■ Istruzioni esercizio
Scrivi il seguito del brano sul bilancio di una banca italiana, ripartendo subito dopo la sua ultima frase.

■ Brano di testo
***

C’è una banca in Italia che sembrerebbe sufficientemente solida a guardare il suo ultimo bilancio: circa 38 mila nuovi clienti acquisiti nei soli primi tre mesi dell’anno (contro i circa 50 mila guadagnati nell’intero 2011 e i 72 mila acquisiti nel 2010), un patrimonio complessivo (“total asset”) di oltre 230,67 miliardi (+0,5% su base annua) di cui 146,6 rappresentati da prestiti alla clientela (-4,6% rispetto al marzo 2011) a fronte di 137,3 miliardi di depositi ed emissioni obbligazionarie (-13,8%, fate scattare un piccolo campanello d’allarme nella vostra testa) rappresentati per 63,18 miliardi da conti correnti (-6,3%), per 6,93 miliardi da più onerosi conti di deposito (-59,9%) per 60,3 miliardi da bond (stabili, a conferma di quanto sia difficile andare sui mercati di questi tempi con nuove emissioni) e circa 8 miliardi di “altri tipi di raccolta diretta” (-51,8%).

La banca in questione ha saputo accendere 700 milioni di euro di nuovi mutui nei primi tre mesi del 2012, anche se il totale dei mutui si è nel complesso ridotto del 2,9% su base annua a 87,3 miliardi di euro circa (erano stati 89,9 miliardi a fine marzo 2011), un segnale incoraggiante che però viene a scontrarsi (fate scattare un secondo campanello d’allarme nella vostra testa) con prestiti “non performing” (ossia che non vengono rimborsati alle scadenze prestabilite) pari a 15,12 miliardi lordi (+4,4% rispetto a fine 2011) ossia a 6,69 miliardi netti (+3,8% rispetto a fine 2011). Se poi vi ricordaste degli ultimi dati che dicono che in Italia cresce mese dopo mese il numero di aziende che pagano in ritardo o non pagano affatto i propri fornitori e dipendenti e che lo stato per primo è tra i peggiori pagatori, con ritardi a volte di mesi o anche di anni rispetto all’effettuazione dei servizi richiesti, non pare il caso di stare troppo tranquilli, vero?

***

■ Elenco fornito
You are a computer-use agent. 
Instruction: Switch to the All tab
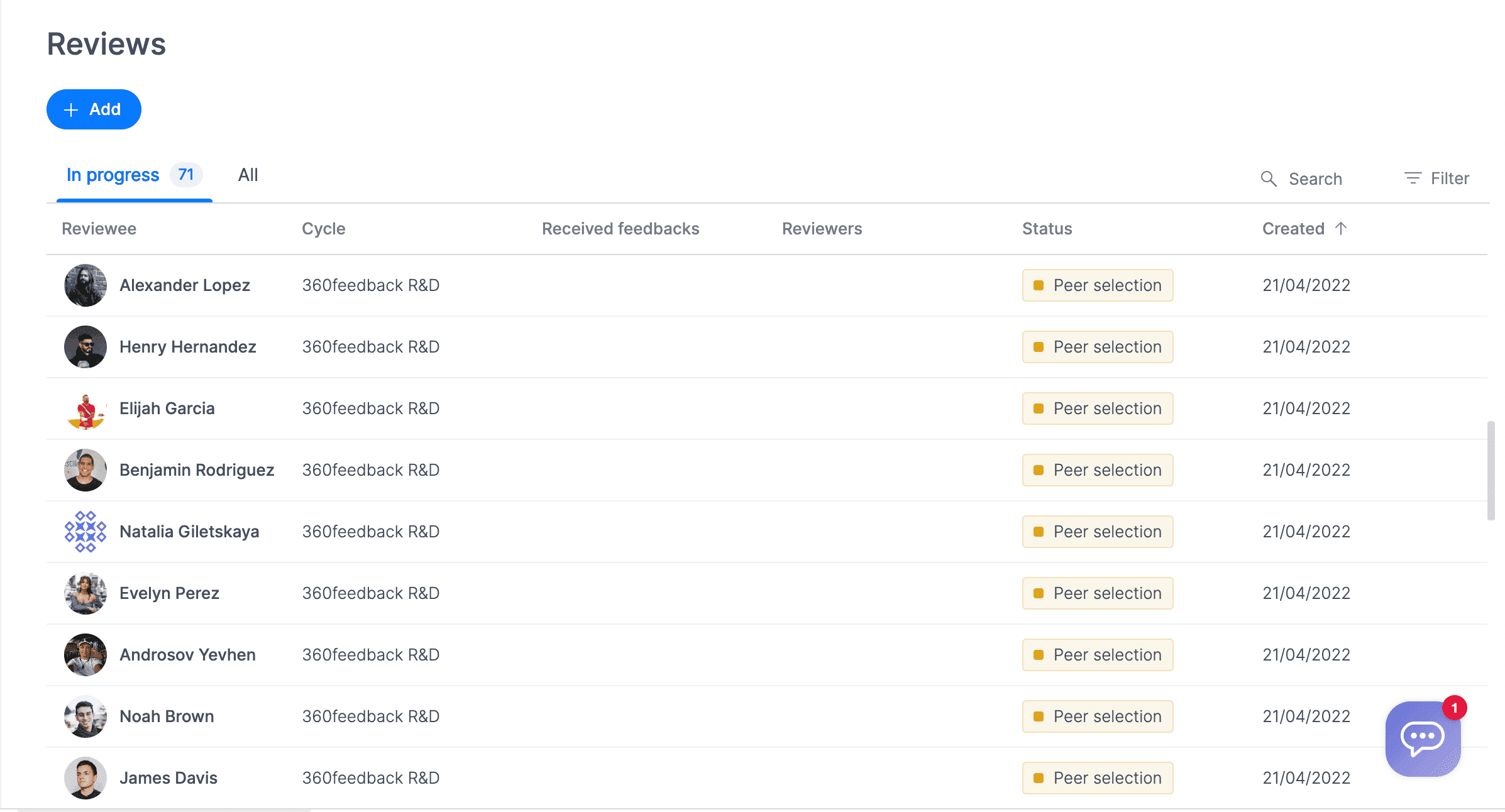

***

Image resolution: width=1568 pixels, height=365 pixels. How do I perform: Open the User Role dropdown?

***

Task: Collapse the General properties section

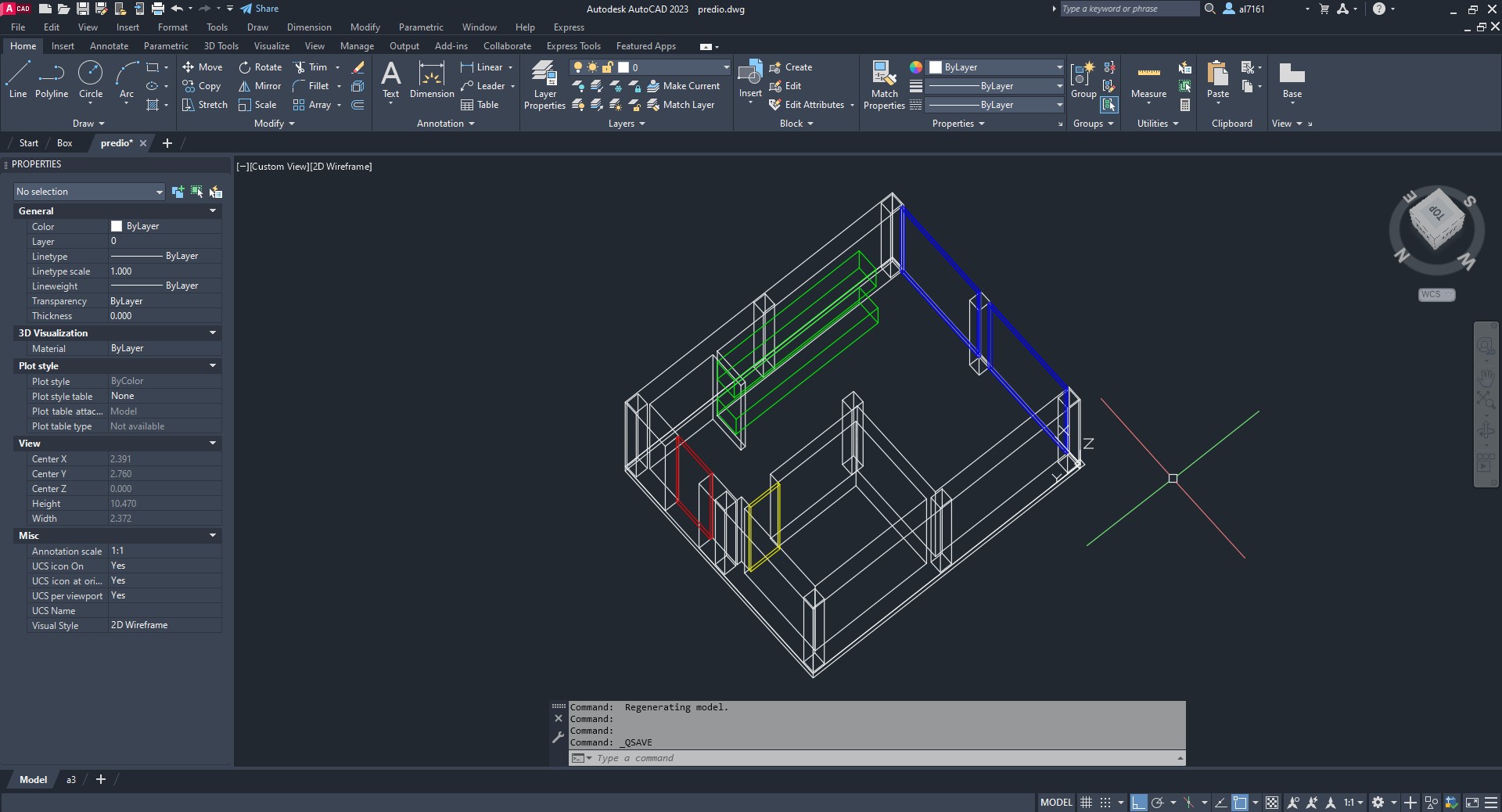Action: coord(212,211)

***

■ Risposta
La banca in questione con tenacia ha finora ribattuto a muso duro ad ogni ipotesi di ulteriore rafforzamento patrimoniale tramite aumento di capitale (si capisce: il principale azionista ha già dovuto vendere una fetta consistente di azioni per rientrare da un eccesso di indebitamento bancario e ora controlla solo più il 37,56% del capitale) e d’altra parte di molte cessioni ipotizzate ha finora portato a termine solo una dismissione per circa 200 milioni di euro. Rinviando ogni altra cessione visto che i prezzi che i potenziali acquirenti sono disposti a riconoscere per interi rami d’azienda o per singole filiali appaiono molto distanti sia dai valori ai quali sono in carico in bilancio sia dalle cifre che speravano di ottenere i nuovi vertici dell’istituto, che recriminano ormai apertamente sugli “errori” compiuti in passato da chi sedeva al loro posto e comprava asset a valutazioni elevate, riflessesi in avviamenti multimiliardari puntualmente abbattuti in misura drastica giusto alla fine dello scorso anno.

Così è un colpo di scena a metà quello che alla fine ha coinvolto l’istituto in questione, che se non l’aveste ancora capito è il Monte dei Paschi di Siena. Ci si attendeva in giornata il via libera al piano industriale e l’annuncio delle ultime misure utili  a colmare un gap stimato dal mercato in 1-1,3 miliardi di euro di mezzi freschi (rispetto alle richieste avanzate dall’Eba in termini di buffer di capitali da costituire entro fine giugno per assicurarsi un Core Tier 1 pari almeno al 9%) e invece è arrivata una nota ufficiale di Palazzo Chigi in cui si annuncia che “il Consiglio dei Ministri, su proposta del Ministro dell’Economia e delle finanze, ha approvato misure urgenti per l’incremento della dotazione patrimoniale della Banca Monte dei Paschi di Siena Spa in attuazione della Dichiarazione dei Capi di Stato o di Governo dell’Ue del 26 ottobre 2011 sulle misure di rafforzamento del settore bancario”, al fine di garantire l’ottemperanza alle richieste dell’authority bancaria europea.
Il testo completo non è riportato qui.